Dr. Carter was twice awarded the Department of Defense Distinguished Service Medal. For his contributions to intelligence, he was awarded the Defense Intelligence Medal. In 1987, Dr. Carter was named one of Ten Outstanding Young Americans by the United States Jaycees.  He received the American Physical Society's Forum Award for his contributions to physics and public policy. Dr. Carter was elected a Fellow of the American Academy of Arts and Sciences and the American Academy of Diplomacy.

From 1990-1993, Dr. Carter was Director of the Center for Science and International Affairs at Harvard University's John F. Kennedy School of Government, and Chairman of the Editorial Board of International Security. Previously, he held positions at the Massachusetts Institute of Technology, the Congressional Office of Technology Assessment, and Rockefeller University.

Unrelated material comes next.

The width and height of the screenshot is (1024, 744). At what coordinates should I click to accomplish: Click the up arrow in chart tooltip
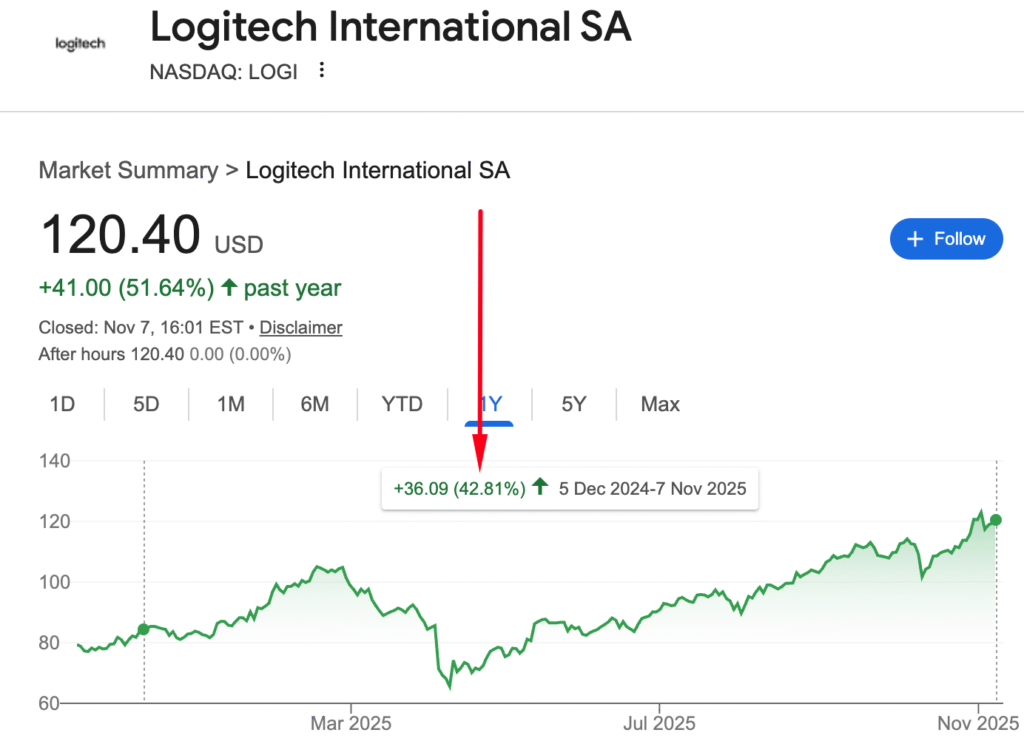(x=540, y=488)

Dr. Carter received bachelor's degrees in physics and in medieval history from Yale University, summa cum laude, Phi Beta Kappa. He received his doctorate in theoretical physics from Oxford University, where he was a Rhodes Scholar.

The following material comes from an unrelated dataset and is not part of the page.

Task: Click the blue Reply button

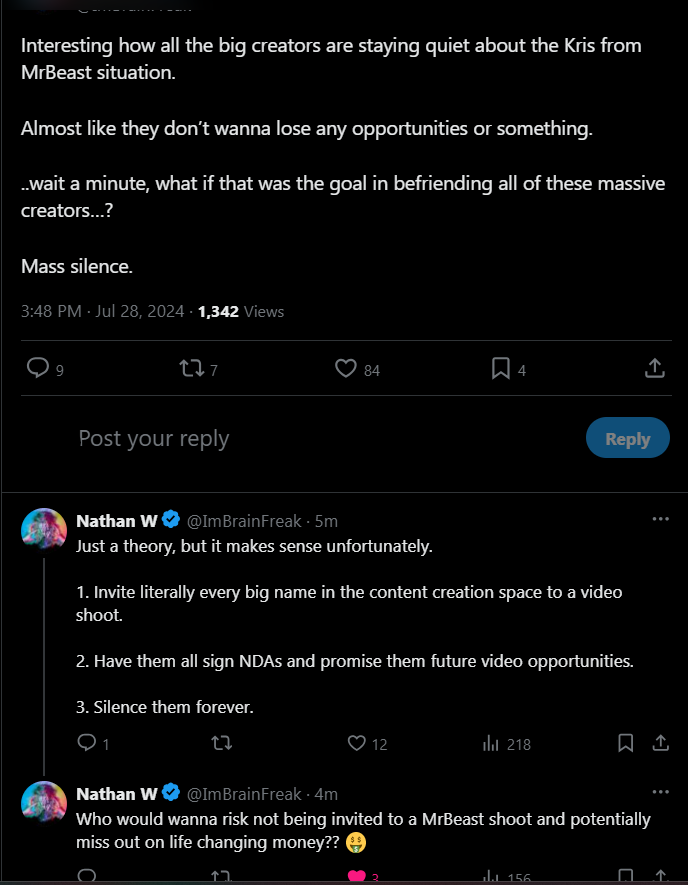Action: click(628, 438)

In addition to authoring numerous articles, scientific publications, government studies, and Congressional testimonies, Dr. Carter co-edited and co-authored eleven books, including Keeping the Edge: Managing Defense for the Future (2001), Preventive Defense: A New Security Strategy for America (1997), Cooperative Denuclearization: From Pledges to Deeds (1993), A New Concept of Cooperative Security (1992), Beyond Spinoff: Military and Commercial Technologies in a Changing World (1992), Soviet Nuclear Fission: Control of the Nuclear Arsenal in a Disintegrating Soviet Union (1991), Managing Nuclear Operations (1987), Ballistic Missile Defense (1984), and Directed Energy Missile Defense in Space (1984).

  • W. Scott Gould – Deputy Secretary of Veterans Affairs, Department of Veterans Affairs

W. Scott Gould was nominated by President Obama to serve as Deputy Secretary of the Department of Veterans Affairs (VA) and subsequently confirmed by the Senate Veterans Affairs Committee on April 2, 2009.

As Deputy Secretary of Veterans Affairs, Gould serves as the chief operating officer of the federal government's second largest department, responsible for a nationwide system of health care services, benefits programs and national cemeteries for America’s veterans and their dependents.

Prior to his appointment to the VA, Gould was Vice President for public sector strategy at IBM Global Business Services where he focused on strategy and innovation. Previously, he was Chief Executive Officer of The O’Gara Company, a strategic advisory and investment services firm, and Chief Operating Officer of Exolve, a technology services company.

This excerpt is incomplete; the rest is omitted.